WHAT IS REQUIRED:
What to return is the tail of the data, from the line that contains "Headline News (212, 99)" down to the last line, copied exactly.

DATA IN THIS EXERCISE:
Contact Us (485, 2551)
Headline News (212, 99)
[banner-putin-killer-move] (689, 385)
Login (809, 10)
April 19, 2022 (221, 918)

RESPONSE TO THE EXERCISE:
Headline News (212, 99)
[banner-putin-killer-move] (689, 385)
Login (809, 10)
April 19, 2022 (221, 918)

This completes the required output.